シュメル神話の世界―粘土板に刻まれた最古のロマン (中公新書)

シュメル神話の世界―粘土板に刻まれた最古のロマン (中公新書)

 

5000年前、ティグリス、ユーフラテス河畔に人類最古の都市文明を築いたシュメル人は、その2000年後には歴史から姿を消した。しかし彼らが遺した シュメル神話はその後の文明・文化に大きな影響を与え、形を変えて現代まで語り継がれている。

例えばそれは、人類の普遍的な記憶の象徴である大洪水伝説で あったり、退廃した都市と理想的な楽園の対比像だったりする。
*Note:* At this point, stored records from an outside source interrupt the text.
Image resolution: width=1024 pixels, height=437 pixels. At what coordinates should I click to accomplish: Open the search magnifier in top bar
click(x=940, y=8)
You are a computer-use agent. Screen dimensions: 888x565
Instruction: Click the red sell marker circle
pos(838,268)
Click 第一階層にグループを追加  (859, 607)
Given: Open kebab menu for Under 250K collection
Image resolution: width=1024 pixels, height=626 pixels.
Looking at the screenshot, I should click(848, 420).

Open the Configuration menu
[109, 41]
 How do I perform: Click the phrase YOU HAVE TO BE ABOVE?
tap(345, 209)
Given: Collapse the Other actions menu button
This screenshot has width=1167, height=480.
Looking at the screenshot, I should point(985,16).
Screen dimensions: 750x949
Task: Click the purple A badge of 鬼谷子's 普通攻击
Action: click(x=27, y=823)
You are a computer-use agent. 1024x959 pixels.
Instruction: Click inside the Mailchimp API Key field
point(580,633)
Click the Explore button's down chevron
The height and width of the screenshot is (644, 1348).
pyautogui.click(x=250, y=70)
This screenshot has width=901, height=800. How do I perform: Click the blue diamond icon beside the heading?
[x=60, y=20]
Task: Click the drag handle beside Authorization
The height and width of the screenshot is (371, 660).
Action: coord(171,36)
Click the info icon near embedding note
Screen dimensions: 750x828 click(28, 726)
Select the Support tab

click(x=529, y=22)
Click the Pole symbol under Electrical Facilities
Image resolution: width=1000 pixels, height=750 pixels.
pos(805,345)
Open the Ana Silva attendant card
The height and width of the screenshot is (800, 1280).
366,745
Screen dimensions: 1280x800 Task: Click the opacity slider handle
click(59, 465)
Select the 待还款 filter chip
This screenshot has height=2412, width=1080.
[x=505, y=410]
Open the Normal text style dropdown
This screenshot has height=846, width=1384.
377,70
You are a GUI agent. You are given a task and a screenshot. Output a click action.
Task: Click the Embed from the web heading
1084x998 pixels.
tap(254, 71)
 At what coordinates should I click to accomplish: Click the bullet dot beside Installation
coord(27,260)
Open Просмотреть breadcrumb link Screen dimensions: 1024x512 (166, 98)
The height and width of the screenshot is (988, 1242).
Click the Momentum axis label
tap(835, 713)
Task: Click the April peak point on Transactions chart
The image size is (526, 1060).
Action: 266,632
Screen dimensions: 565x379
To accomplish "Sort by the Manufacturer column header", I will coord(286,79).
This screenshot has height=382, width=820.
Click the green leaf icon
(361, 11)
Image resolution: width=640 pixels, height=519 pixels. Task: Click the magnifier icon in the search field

著者も指摘しているが、神話とは死へ向かって生きることを合理化する道具である。生きること が現代より遥かに過酷であったはずのシュメルの世界の知恵の結実が、この神話なのだ。

ギリシア、北欧、インド神話などに比べて馴染みの薄い神話であり、大系的に整理もされていないため、この本を読んでもその概観というのもは頭に入って来ない。著者もことさら、伝承に登場する多くの神々の系譜を示そうとしない。

全体は見えてこないけど、個別のエピソードに魅力的な神や女神、英雄が存在する。彼らとの触れ合いを通じてシュメルの人々は世界の広がりを感じていたのだ ろう。

こうしたメソッドは、異世界ファンタジーの世界設定などで応用されて生きている。ここにも、シュメルと現代のつながりが存在するとも言えるのではな いだろうか。